▸ REQUIREMENT 1: In the email thread below, which Python version ran the tests?

FWIW, not sure if this matters, but python executable used for running these 
tests is `Python 3.10.9` under `/user/local/bin/python3`.

Best,

Adam Chhina

> On Jan 18, 2023, at 3:05 PM, Bjørn Jørgensen  wrote:
> 
> Replace 
> > > git clone g...@github.com:apache/spark.git
> > > git checkout -b spark-321 v3.2.1
> 
> with 
> git clone --branch branch-3.2 https://github.com/apache/spark.git
> This will give you branch 3.2 as today, what I suppose you call upstream  
> https://github.com/apache/spark/commits/branch-3.2
> and right now all tests in github action are passed :) 
> 
> 
> ons. 18. jan. 2023 kl. 18:07 skrev Sean Owen  >:
>> Never seen those, but it's probably a difference in pandas, numpy versions. 
>> You can see the current CICD test results in GitHub Actions. But, you want 
>> to use release versions, not an RC. 3.2.1 is not the latest version, and 
>> it's possible the tests were actually failing in the RC.
>> 
>> On Wed, Jan 18, 2023, 10:57 AM Adam Chhina > > wrote:
>>> Bump,
>>> 
>>> Just trying to see where I can find what tests are known failing for a 
>>> particular release, to ensure I’m building upstream correctly following the 
>>> build docs. I figured this would be the best place to ask as it pertains to 
>>> building and testing upstream (also more than happy to provide a PR for any 
>>> docs if required afterwards), however if there would be a more appropriate 
>>> place, please let me know.

▸ REQUIREMENT 2: Reproduce the listing from the line that contains "The height and width of the screenshot is (1213, 980)." through the end of the listing.

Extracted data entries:
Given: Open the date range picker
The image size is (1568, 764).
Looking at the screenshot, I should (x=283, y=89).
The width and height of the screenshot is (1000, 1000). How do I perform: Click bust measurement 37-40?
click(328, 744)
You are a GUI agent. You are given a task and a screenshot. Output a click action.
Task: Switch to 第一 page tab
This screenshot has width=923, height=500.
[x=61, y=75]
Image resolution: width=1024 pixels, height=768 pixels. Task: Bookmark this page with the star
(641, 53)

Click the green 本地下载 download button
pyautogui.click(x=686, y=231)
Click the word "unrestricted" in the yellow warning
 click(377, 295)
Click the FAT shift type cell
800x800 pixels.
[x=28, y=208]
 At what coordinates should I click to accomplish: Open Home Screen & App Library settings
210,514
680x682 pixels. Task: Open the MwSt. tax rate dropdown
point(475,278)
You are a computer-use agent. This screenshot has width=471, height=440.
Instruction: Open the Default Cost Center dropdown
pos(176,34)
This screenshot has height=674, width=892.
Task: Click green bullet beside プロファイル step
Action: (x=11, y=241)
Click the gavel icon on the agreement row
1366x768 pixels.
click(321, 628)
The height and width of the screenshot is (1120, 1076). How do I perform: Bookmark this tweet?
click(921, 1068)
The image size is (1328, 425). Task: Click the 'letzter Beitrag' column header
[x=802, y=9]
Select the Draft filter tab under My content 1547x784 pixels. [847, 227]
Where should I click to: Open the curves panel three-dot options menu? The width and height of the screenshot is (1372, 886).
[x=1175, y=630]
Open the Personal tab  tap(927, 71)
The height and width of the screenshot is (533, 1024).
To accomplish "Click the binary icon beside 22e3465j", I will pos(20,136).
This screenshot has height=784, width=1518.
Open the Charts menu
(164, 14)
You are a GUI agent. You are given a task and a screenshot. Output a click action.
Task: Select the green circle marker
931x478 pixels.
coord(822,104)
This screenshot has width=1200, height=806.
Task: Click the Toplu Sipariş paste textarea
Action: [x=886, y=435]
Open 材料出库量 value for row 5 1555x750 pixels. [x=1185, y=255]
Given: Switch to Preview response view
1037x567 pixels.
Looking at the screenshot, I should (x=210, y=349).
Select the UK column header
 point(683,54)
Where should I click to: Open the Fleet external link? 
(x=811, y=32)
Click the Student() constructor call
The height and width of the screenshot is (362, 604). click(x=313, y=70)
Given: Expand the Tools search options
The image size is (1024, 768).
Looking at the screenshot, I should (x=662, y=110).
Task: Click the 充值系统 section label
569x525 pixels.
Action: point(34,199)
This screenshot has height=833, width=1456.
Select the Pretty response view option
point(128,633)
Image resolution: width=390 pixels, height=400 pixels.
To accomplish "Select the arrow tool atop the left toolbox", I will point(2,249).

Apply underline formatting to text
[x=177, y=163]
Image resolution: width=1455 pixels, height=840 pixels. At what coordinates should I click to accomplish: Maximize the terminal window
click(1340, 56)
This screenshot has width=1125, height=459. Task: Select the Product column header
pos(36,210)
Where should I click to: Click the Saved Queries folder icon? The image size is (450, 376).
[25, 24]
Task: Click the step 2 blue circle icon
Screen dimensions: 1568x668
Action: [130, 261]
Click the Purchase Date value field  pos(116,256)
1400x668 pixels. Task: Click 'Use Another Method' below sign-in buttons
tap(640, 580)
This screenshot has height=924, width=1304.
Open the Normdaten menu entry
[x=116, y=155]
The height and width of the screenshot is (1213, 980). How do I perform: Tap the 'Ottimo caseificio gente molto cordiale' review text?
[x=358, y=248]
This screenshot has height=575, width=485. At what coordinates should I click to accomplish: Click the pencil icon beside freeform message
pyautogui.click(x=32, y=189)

▸ EXPECTED ANSWER 1: Python 3.10.9

▸ EXPECTED ANSWER 2:
The height and width of the screenshot is (1213, 980). How do I perform: Tap the 'Ottimo caseificio gente molto cordiale' review text?
[x=358, y=248]
This screenshot has height=575, width=485. At what coordinates should I click to accomplish: Click the pencil icon beside freeform message
pyautogui.click(x=32, y=189)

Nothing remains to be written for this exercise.